I'm not really sure. Perhaps it affords me a way to be edgy without using bad words . . . to relieve some gnawing discomfort that seems to be troubling me today . . . and to grumble without - well - officially complaining.
So I am going to give an Up Yer Kilt award to the following anonomous people today (see if you can guess who they are. . . )
- An Up Yer Kilt award goes to whichever member of my household lifted my shampoo and conditioner from my shower - leaving me stranded once again on Old Spice Island. . .
- An Up Yer Kilter goes to my cat who refused to drink water from the toilet bowl this morning until I took a scrub brush to it at 6:30 a.m. . . . I hate to break the bad news to you, dear kitty, but it's a toilet - not an ever-flowing spring that miraculously refills from time to time.
- A special award in the Up Yer Kilt category goes to the one who borrowed my debit card yesterday and forgot to return it.
- An Up Yer Kilt also goes to a certain gentleman who allows his wife to drive around in a squeaky 1999 minivan with a missing hubcap without making an appointment to get the brakes fixed. (And when I say squeaky, I mean squeaky - so much so that the grocery cart retriever just told me I needed new brakes. . . Up Yer Kilt, Buddy!. . . and I don't mean you, Carlos, my favorite grocery store guy, I mean the person who won't make the phone call. . . I ask you - do I have to do everything????)

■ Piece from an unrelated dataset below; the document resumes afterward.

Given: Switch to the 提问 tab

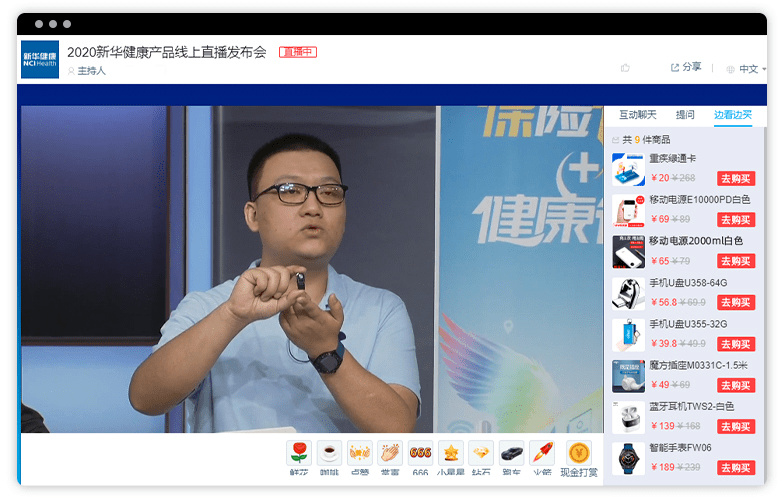Looking at the screenshot, I should pos(685,115).
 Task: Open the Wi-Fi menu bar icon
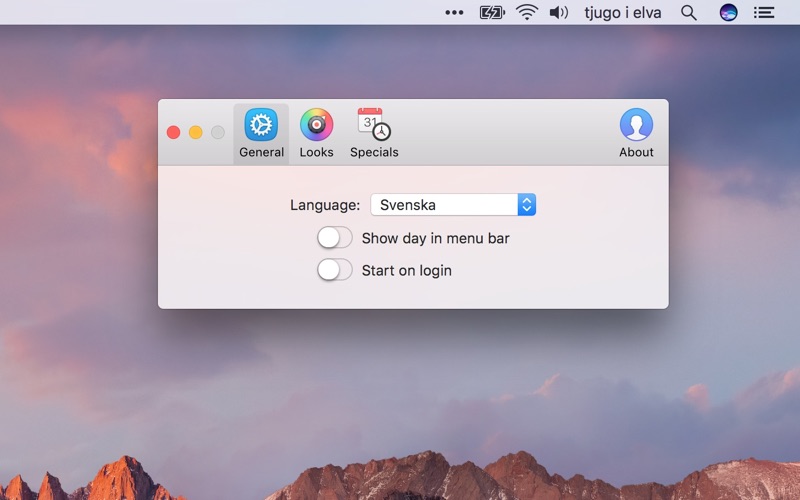point(527,12)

- An Up Yer Kilt award also goes to the family member who was home all day, but obviously did not think it was in her job description to empty the dishwasher.

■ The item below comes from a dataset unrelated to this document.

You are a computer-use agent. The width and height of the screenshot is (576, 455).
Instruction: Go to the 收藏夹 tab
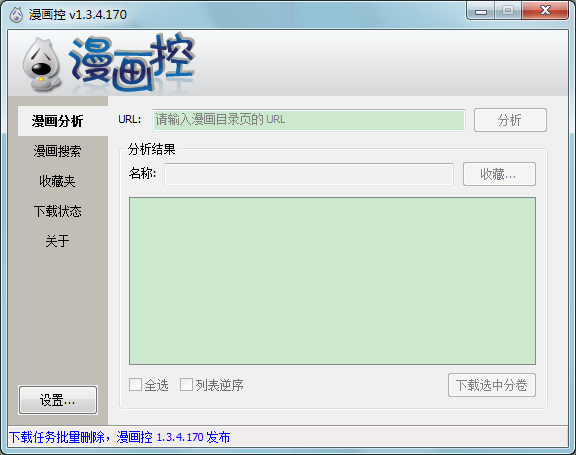(58, 181)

- Add another Up Yer Kilt to all those who "piled on" throughout the day. . . I mean dishes. . . in the sink. . .
- And how about the Up Yer's award that goes to the one who left the t.v. blaring when no one was home? And the half-full glass of iced tea perched precariously on the arm of the sofa? And the rest of the house looking like an entire family of refugees were forced to leave at gunpoint on a moment's notice?

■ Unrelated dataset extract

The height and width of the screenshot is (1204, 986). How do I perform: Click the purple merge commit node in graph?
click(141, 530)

- The mail carrier even gave an Up Yer Kilt award to us today when he left a nasty note about parking too close to the mailbox on a "certified mail" receipt. I feel your pain, Mr. Mail Carrier. . . I feel your pain!
- And let us not forget the Lifted Kilt award to the one who came to my place of employment today looking for a handout. (No, it wasn't one of our usual destitute characters looking for their next meal, it was my own daughter shaking me down for money for a manicure!)